BOTM: Outdated

Front cover of the book Outdated: Find Love That Lasts When Dating Has Changed
Click the cover image to go to, where you can select a local bookstore to support. Your online order will be filled directly by their distributor, and the full profit from your purchase will be sent to your bookstore of choice.

Jonathan "JP" Pokluda has counseled thousands of young singles through the pain and heartbreak of dating. He says, “No other issue facing single people today–nothing else in all of the human experience– causes as much interest, angst, confusion, curiosity, questioning, and pain as dating.” His book Outdated seeks to dispel the most common misconceptions about dating and offers alternatives for finding love that lasts. 

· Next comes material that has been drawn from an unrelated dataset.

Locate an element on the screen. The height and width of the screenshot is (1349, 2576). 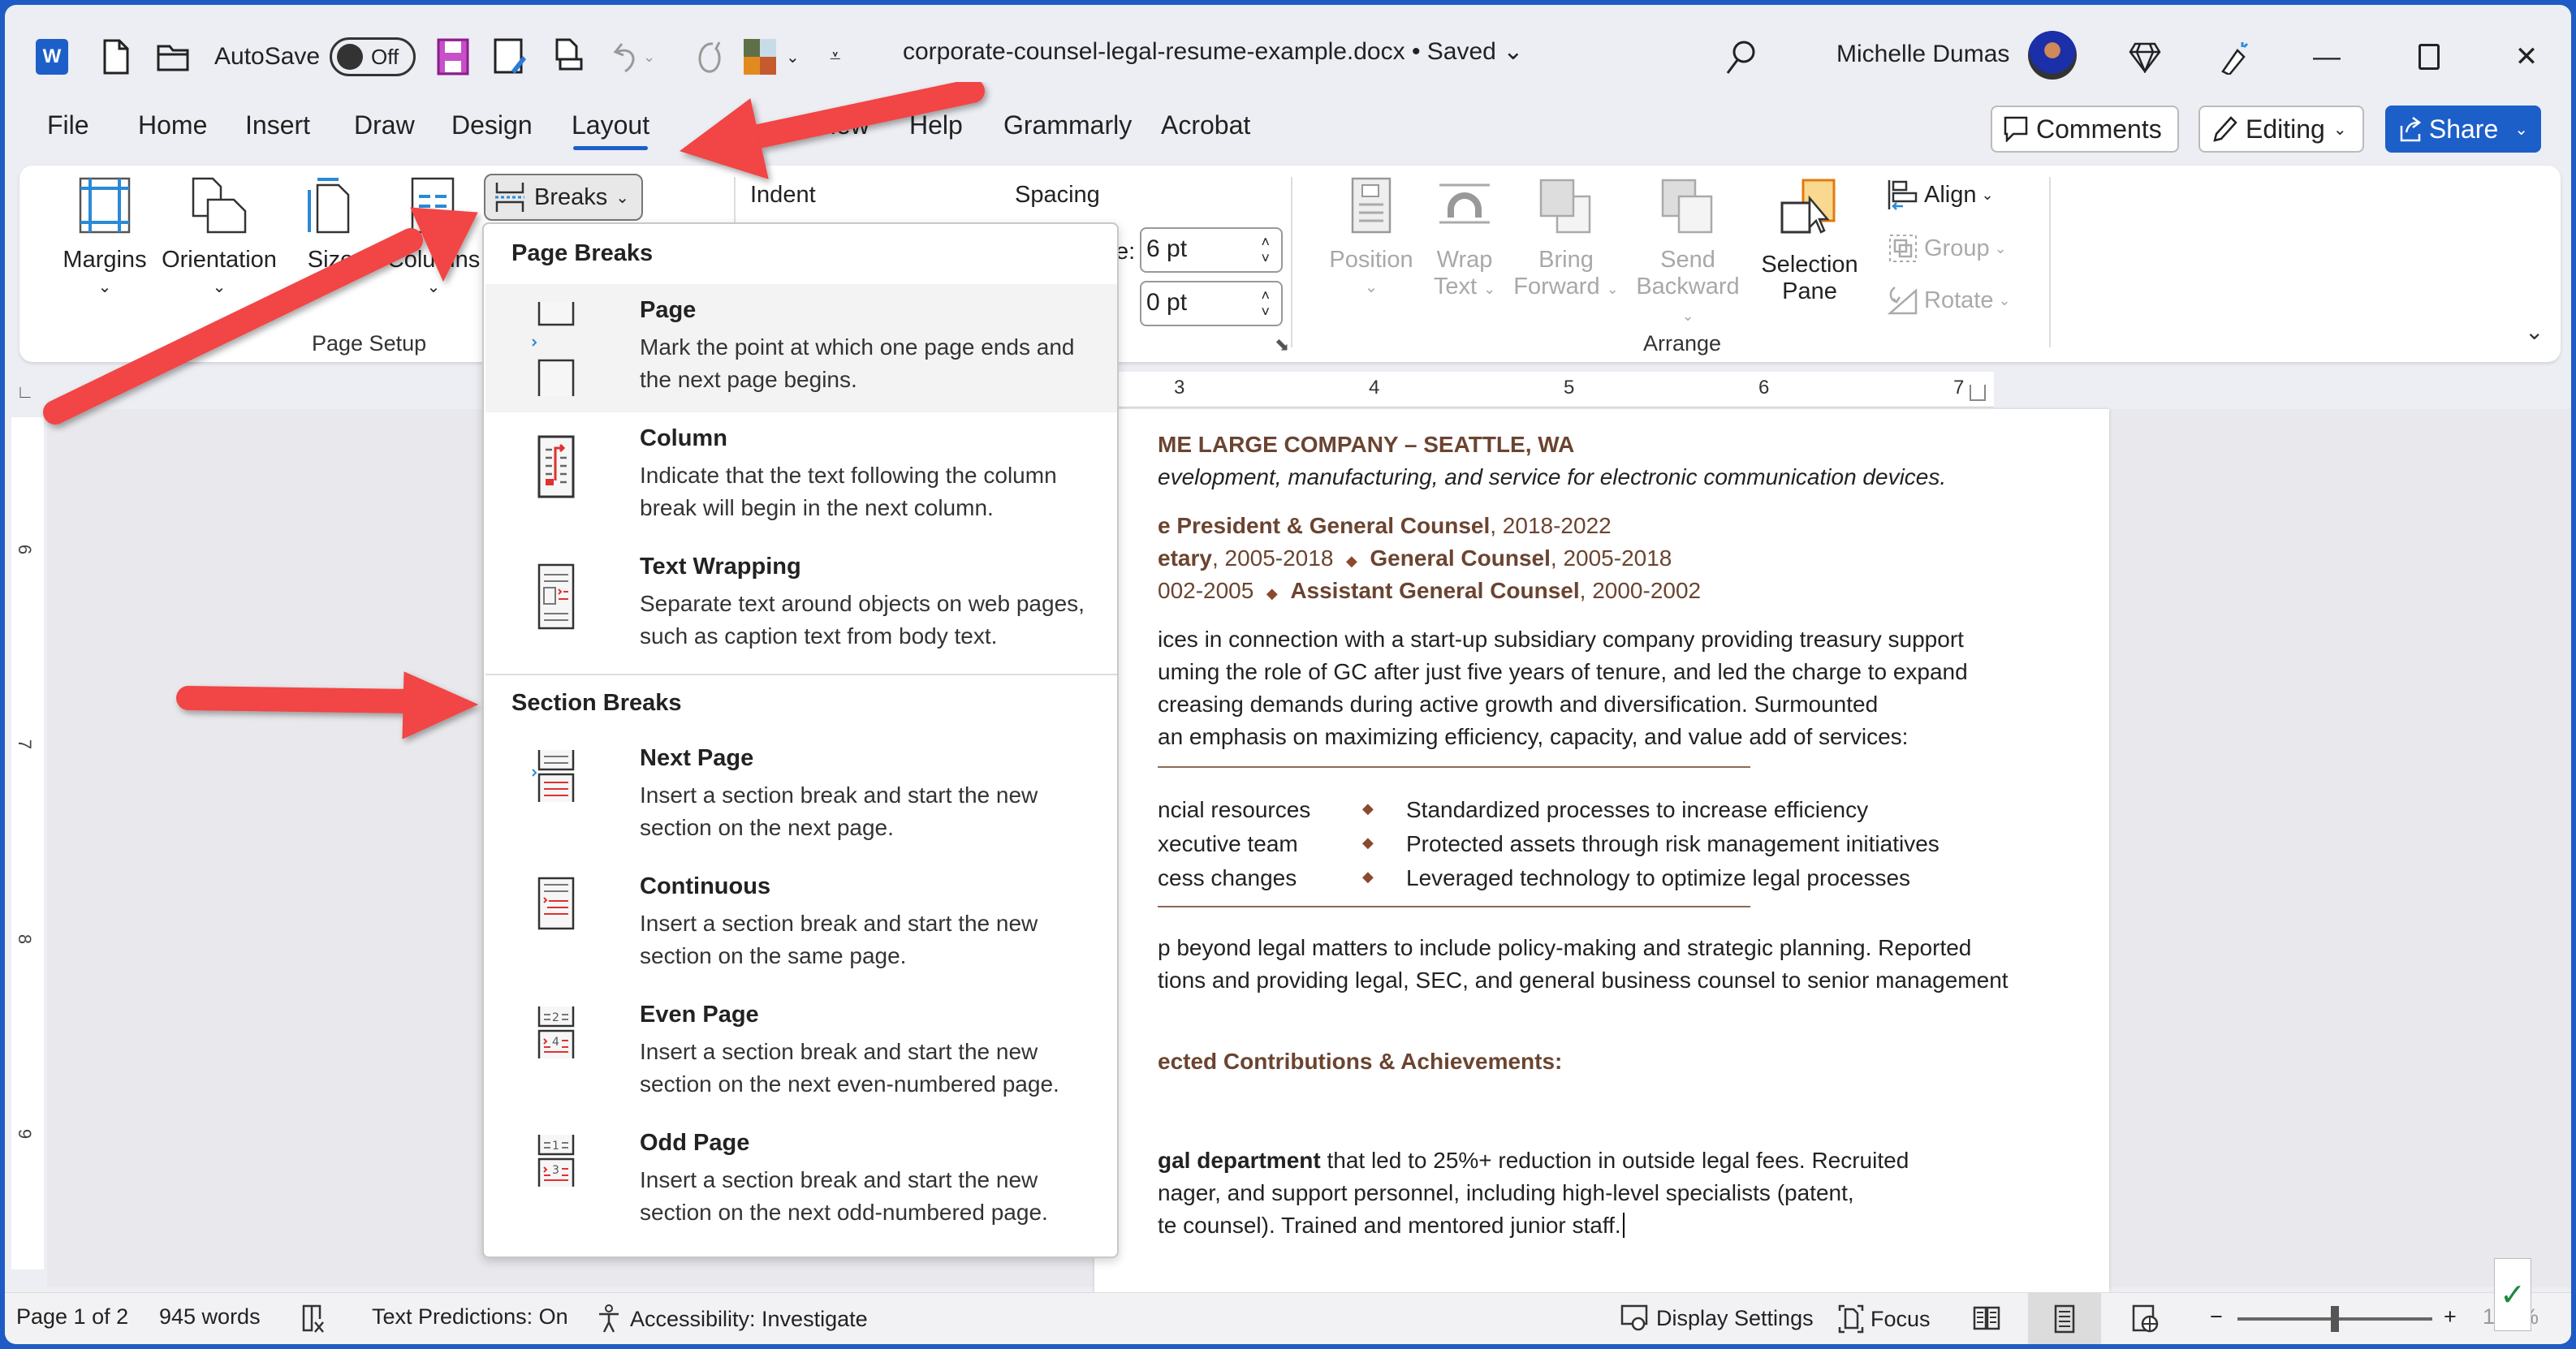
share-button: Share ⌄ is located at coordinates (2463, 130).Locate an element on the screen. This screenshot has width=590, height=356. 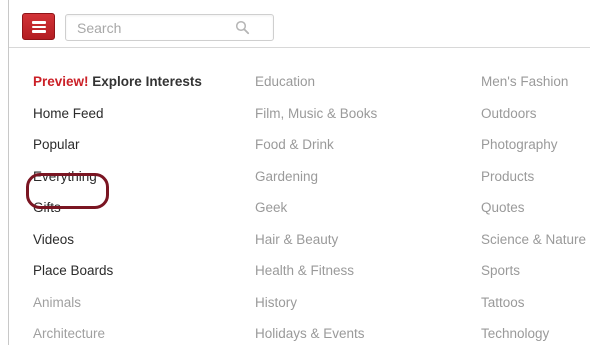
menu-item-home-feed: Home Feed is located at coordinates (118, 120).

Pokluda disputes that singleness is a problem to be fixed: “This myth says that being single is an unnatural state, and that single people are not fully whole or healthy until they find someone else to give their lives meaning. It’s the whole ‘You complete me’ mentality, which is just bad Hollywood theology.”

“While you are single, whether that’s for a season or for the rest of your life, know that you’re not ‘less than.’ You’re not incomplete. Your singleness is not a problem to be fixed; it’s a gift to be used to live life more fully,” says Jonathan “JP” Pokluda.

According to Pokluda, the overarching goal of any date should be to determine whether the relationship should move forward–basically, whether there should be another date. He says you shouldn’t turn dating into this super complicated thing.

According to Jonathan “JP” Pokluda, “ It’s not complicated. It’s actually so simple. Be honest, be clear, and be intentional. Don’t play games, and don’t put up with people who do.”

Author Jonathan “JP” Pokluda warns that following your heart is terrible advice if your heart means your feelings. Because feelings have no wisdom or insight, don’t know what’s best for you, and are always changing, he believes you’re better off guarding your heart–introducing a healthy dose of logic to the process of dating so that you’re not driven by emotions.

“ Your goal in dating someone is not to “fall in love” with them, or to convince them to fall in love with you. It’s to determine whether they would make a good spouse for you, and whether you can each commit to each other and trust that the other person is equally committed,” said JP Pokluda.

Pokluda says he expects feelings to accompany decisions about marriage, but they shouldn’t be the basis for it. 

According to Pokluda, a focus on physical attractiveness makes dating harder than it has to be. As he points out, physical attractiveness has very little actual value when it comes to having a successful lifelong marriage.

“Learn to value the characteristics that can appreciate over time. Beauty depreciates; that “hot” guy or girl will definitely cool off as they age. But if you choose someone because they are kind, selfless, patient, and wise, they can actually become better at all of those things over time,” said JP Pokluda.

Breaking up is hard to do, but according to author JP Pokluda, if the end goal of dating is marriage, you should break up with someone as soon as you know you’re not going to marry them. 

He says, “One of the ways people tend to get this wrong is that they delay breaking up. They might try to wait for the ideal time or place to break up (whatever that would be)...But the best time to do it is truly now…Every date you go on, and every day that goes by with the two of you still together, just adds to their excitement and their certainty that this relationship is going to last…By trying to let them down easy, you inadvertently make it harder.”

Pokluda also says that when you break up with someone, you should tell them why: “Don’t leave them wondering what went wrong or what, if anything, they could have done differently.”

According to author JP Pokluda, “ A great principle to use in dating: Make it your goal to leave the other person better than you found them. Not that it’s your goal to leave them, but if it doesn’t work out and you do have to break up, you want them to be better off because of the experience.”